What is needed:
Return, word for word, the lines of the material running from the one containing "Task: Toggle the Japanese" through the one containing "will (1292, 29).", with both of those lines included.

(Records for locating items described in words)
--

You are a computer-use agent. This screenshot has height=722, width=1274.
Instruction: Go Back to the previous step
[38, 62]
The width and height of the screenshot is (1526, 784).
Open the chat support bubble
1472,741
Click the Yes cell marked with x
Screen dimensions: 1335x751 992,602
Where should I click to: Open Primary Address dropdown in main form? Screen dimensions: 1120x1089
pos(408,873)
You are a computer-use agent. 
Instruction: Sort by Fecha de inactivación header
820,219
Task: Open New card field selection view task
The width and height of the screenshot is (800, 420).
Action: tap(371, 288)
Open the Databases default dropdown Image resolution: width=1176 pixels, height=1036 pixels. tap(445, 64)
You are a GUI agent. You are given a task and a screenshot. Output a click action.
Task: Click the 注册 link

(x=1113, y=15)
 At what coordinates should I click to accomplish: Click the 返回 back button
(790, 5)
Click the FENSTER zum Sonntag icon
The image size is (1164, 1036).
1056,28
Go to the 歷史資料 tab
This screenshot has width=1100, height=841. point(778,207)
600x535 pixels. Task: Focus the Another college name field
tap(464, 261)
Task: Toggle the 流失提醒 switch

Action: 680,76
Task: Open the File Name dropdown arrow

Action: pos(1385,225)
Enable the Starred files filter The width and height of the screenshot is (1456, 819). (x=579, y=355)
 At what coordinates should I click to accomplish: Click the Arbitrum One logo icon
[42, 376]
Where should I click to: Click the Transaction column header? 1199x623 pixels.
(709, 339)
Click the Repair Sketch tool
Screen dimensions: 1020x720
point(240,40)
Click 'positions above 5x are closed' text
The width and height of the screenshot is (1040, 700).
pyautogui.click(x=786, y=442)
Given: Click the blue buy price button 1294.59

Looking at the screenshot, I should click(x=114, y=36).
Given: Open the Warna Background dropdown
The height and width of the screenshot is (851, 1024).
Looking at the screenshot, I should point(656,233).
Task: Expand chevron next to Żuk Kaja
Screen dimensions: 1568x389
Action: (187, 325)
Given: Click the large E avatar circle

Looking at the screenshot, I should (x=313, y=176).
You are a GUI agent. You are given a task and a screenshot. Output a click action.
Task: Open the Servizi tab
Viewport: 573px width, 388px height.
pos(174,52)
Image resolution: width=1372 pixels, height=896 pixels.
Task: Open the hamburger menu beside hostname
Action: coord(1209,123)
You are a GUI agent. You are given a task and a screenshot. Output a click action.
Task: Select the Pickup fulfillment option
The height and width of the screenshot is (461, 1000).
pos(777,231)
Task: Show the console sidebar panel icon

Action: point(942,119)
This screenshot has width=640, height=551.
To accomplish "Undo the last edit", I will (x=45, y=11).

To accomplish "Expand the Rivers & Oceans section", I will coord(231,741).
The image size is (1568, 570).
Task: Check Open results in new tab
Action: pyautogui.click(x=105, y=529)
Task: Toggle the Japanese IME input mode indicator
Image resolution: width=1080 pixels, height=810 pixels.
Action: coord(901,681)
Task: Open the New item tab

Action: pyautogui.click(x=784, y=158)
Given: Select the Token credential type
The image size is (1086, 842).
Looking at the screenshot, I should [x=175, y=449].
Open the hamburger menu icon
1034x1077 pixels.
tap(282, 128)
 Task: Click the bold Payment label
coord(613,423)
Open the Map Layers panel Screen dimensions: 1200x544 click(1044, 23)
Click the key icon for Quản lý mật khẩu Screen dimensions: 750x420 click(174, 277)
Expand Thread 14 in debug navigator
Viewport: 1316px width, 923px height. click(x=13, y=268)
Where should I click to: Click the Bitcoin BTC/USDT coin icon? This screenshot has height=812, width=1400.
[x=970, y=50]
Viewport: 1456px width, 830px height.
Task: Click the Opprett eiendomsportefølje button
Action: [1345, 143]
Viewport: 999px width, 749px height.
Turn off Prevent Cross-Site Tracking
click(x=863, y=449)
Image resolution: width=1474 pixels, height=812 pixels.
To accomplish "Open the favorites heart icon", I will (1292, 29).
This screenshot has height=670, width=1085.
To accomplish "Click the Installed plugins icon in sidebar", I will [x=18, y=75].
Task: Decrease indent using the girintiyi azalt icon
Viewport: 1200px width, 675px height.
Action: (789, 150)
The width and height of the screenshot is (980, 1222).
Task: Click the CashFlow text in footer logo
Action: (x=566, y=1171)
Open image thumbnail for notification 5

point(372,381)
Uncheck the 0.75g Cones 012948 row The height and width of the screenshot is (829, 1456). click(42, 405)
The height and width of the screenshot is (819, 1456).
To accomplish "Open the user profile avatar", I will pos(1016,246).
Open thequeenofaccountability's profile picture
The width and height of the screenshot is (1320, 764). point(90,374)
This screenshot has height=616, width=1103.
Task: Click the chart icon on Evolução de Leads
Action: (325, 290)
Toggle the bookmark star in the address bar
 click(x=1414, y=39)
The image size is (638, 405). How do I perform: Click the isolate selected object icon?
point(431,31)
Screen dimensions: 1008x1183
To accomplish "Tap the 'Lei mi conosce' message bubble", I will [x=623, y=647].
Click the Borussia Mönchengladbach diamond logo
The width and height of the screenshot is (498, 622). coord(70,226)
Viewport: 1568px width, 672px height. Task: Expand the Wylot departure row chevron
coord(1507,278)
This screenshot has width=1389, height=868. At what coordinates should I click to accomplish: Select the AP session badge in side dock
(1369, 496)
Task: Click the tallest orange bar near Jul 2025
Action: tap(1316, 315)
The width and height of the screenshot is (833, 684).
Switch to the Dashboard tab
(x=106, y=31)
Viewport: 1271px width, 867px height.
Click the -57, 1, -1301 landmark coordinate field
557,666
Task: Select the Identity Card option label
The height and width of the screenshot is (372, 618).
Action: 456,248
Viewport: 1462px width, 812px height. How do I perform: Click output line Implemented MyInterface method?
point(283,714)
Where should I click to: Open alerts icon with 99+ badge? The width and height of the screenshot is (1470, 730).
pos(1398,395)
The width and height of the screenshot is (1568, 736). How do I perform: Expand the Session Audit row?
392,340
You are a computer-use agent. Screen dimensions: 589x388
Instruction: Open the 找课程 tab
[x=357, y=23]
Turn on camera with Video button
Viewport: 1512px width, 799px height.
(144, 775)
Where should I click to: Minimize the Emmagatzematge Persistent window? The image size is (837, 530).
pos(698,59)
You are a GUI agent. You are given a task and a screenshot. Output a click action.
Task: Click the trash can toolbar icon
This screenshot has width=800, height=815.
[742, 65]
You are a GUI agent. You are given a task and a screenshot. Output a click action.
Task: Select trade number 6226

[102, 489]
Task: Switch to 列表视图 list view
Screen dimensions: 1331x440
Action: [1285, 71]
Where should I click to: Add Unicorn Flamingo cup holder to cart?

--

Task response:
Task: Toggle the Japanese IME input mode indicator
Image resolution: width=1080 pixels, height=810 pixels.
Action: coord(901,681)
Task: Open the New item tab

Action: pyautogui.click(x=784, y=158)
Given: Select the Token credential type
The image size is (1086, 842).
Looking at the screenshot, I should [x=175, y=449].
Open the hamburger menu icon
1034x1077 pixels.
tap(282, 128)
 Task: Click the bold Payment label
coord(613,423)
Open the Map Layers panel Screen dimensions: 1200x544 click(1044, 23)
Click the key icon for Quản lý mật khẩu Screen dimensions: 750x420 click(174, 277)
Expand Thread 14 in debug navigator
Viewport: 1316px width, 923px height. click(x=13, y=268)
Where should I click to: Click the Bitcoin BTC/USDT coin icon? This screenshot has height=812, width=1400.
[x=970, y=50]
Viewport: 1456px width, 830px height.
Task: Click the Opprett eiendomsportefølje button
Action: [1345, 143]
Viewport: 999px width, 749px height.
Turn off Prevent Cross-Site Tracking
click(x=863, y=449)
Image resolution: width=1474 pixels, height=812 pixels.
To accomplish "Open the favorites heart icon", I will (1292, 29).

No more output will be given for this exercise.